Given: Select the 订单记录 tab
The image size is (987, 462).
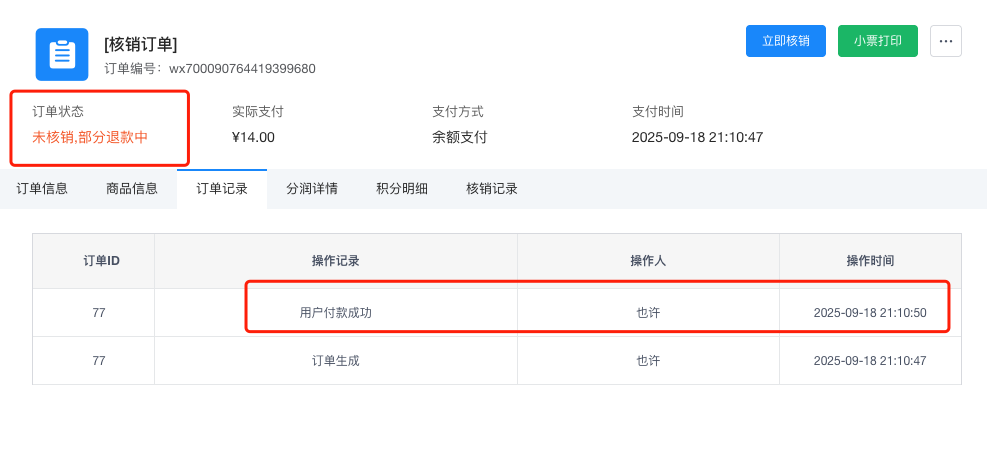Looking at the screenshot, I should tap(222, 188).
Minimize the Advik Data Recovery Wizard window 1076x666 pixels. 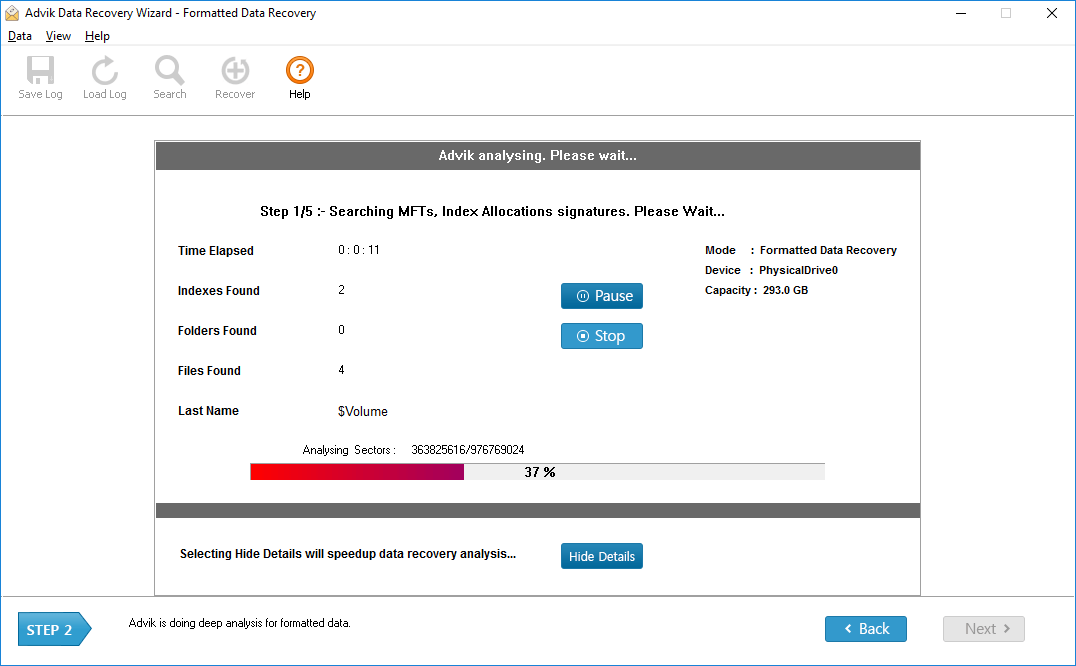(960, 13)
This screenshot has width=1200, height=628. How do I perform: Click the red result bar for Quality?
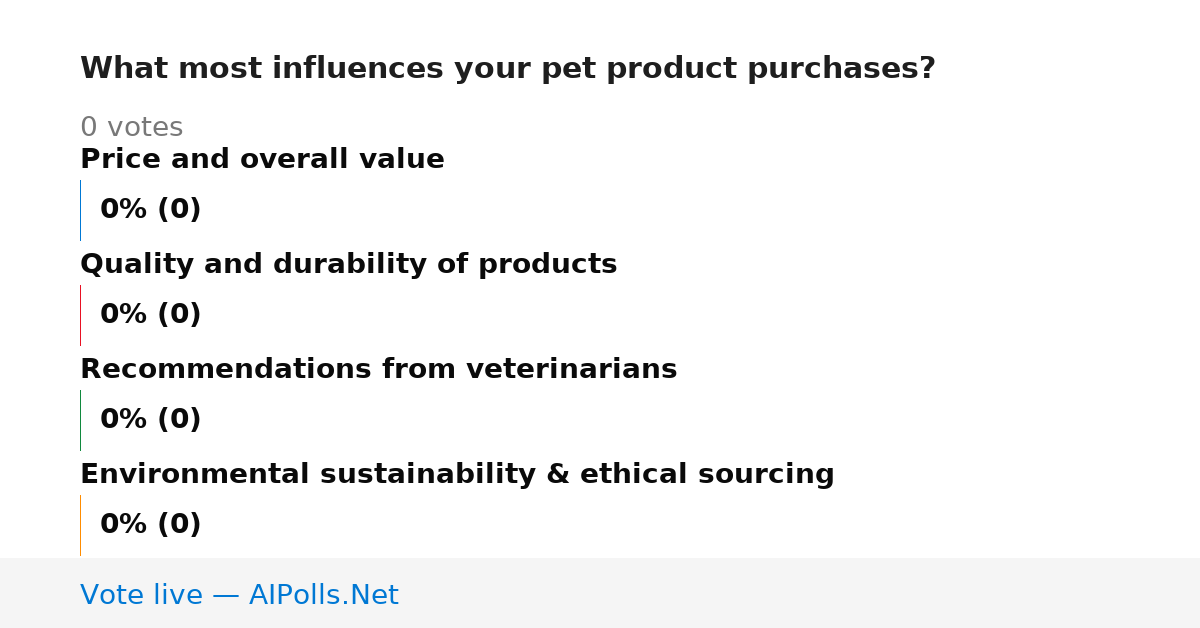pos(80,315)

______

Reproduce the material from the line containing "This screenshot has" through the end of the material, keeping the request, and scale every coordinate in the answers by 2.4, rounding to whole numbers with halves rounded up. Leave the pictures out of your answer.

This screenshot has width=1200, height=628. How do I perform: Click the red result bar for Quality?
pos(192,756)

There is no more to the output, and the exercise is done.